>> BEGIN

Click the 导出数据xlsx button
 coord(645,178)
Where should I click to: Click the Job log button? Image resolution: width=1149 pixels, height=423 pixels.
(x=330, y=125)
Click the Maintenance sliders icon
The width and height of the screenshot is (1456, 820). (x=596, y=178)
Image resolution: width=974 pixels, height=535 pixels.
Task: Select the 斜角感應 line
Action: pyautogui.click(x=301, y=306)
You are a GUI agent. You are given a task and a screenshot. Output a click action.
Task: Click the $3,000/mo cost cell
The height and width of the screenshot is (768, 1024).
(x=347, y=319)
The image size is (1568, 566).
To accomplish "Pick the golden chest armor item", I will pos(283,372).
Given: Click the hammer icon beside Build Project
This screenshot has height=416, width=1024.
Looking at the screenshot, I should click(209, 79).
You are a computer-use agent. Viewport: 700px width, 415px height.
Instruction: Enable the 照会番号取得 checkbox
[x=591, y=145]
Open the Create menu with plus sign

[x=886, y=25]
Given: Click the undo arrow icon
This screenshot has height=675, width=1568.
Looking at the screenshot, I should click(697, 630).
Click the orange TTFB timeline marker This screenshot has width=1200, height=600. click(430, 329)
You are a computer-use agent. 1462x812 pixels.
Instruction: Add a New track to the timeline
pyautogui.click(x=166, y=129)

>> END

SET EXERCISE =>
Which lines of the records above contain the string "button" with the same capitalization? Copy each of those lines in full.

THE OUTPUT =>
Click the 导出数据xlsx button
Where should I click to: Click the Job log button? Image resolution: width=1149 pixels, height=423 pixels.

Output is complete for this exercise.